Definition (Game value). The game value (for White) of a position in infinite chess is defined by transfinite recursion. Positions with value 0 are precisely those in which White has already won. If a position p has White to move, then the value of p is α + 1 if and only if α is the least ordinal such that White has a legal move from p to a position with value α. If a position p has Black to move, Black has at least one legal move, and every legal move from p has a value, then the value of p is the supremum of the values of those positions.

The definition identifies the positions with ordinal value α, by induction on α; some positions may be left without any value. The fundamental observation of game values is that the positions having an ordinal value are precisely the positions that are winning for White.

In 2016, it was shown that there exists an infinite chess position with infinitely many pieces which has a game value of ω^{4}.

== Pieces needed for checkmate ==

Checkmate in infinite chess generally requires more pieces than in standard chess.
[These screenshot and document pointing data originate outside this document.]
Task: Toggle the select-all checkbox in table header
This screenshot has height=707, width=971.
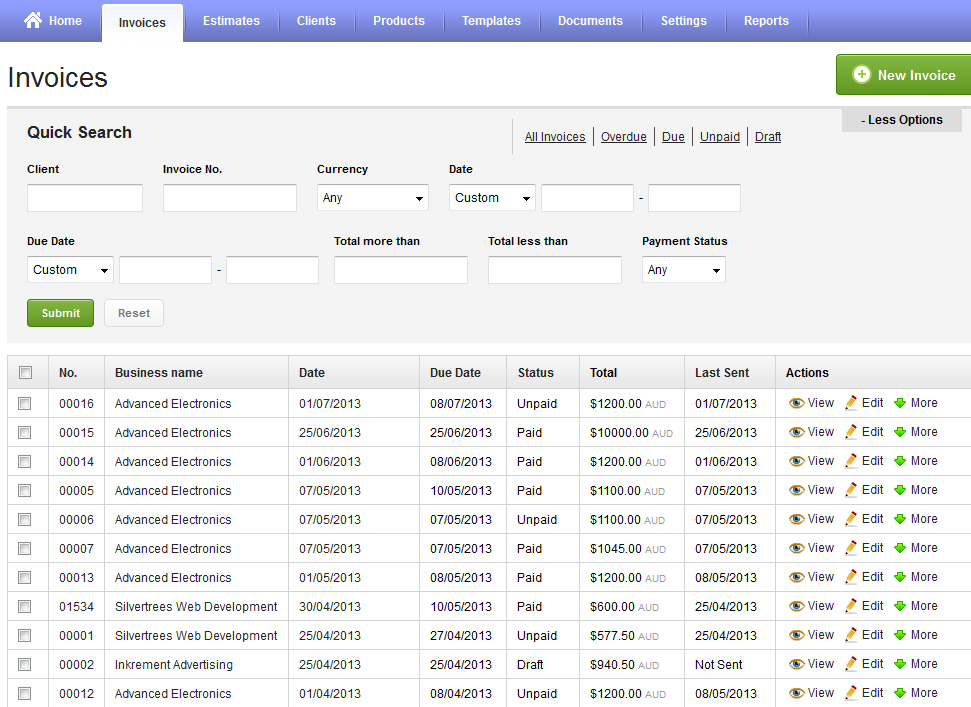Action: (x=25, y=373)
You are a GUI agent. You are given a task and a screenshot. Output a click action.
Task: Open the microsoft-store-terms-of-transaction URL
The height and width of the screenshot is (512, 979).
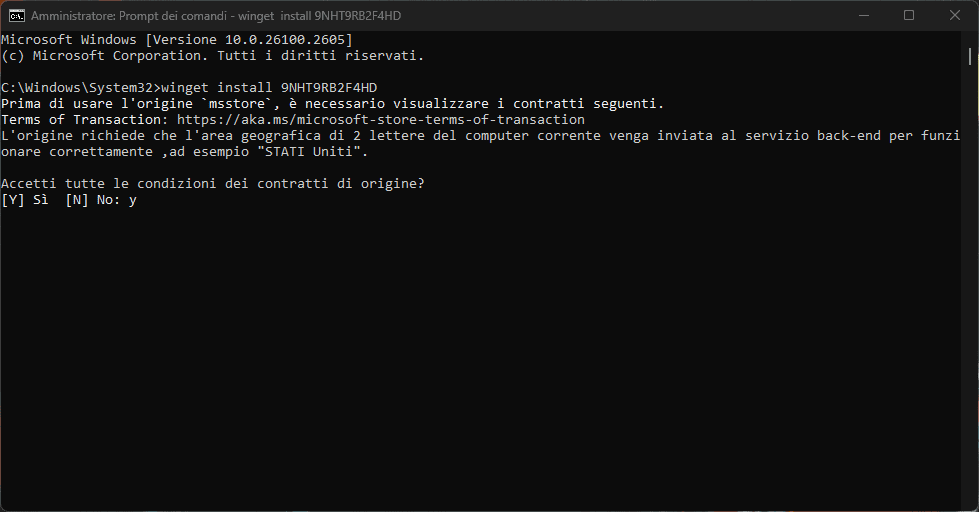coord(381,120)
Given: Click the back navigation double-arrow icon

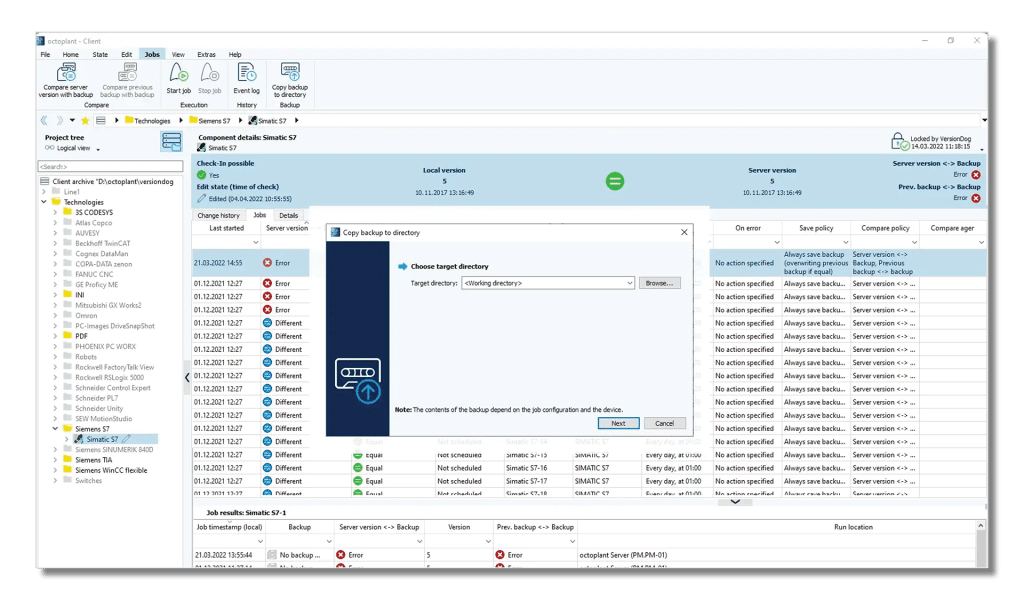Looking at the screenshot, I should tap(45, 121).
This is because many mating patterns in standard chess rely on the edge of the board to restrict the opposing king. For example, a king and queen can force checkmate only after driving the enemy king to an edge. Since an infinite board has no edges, a queen alone cannot provide the same confinement.

Mating constructions in infinite chess therefore often use an additional rider to create an artificial boundary. One example is a mating force consisting of a king and two rooks.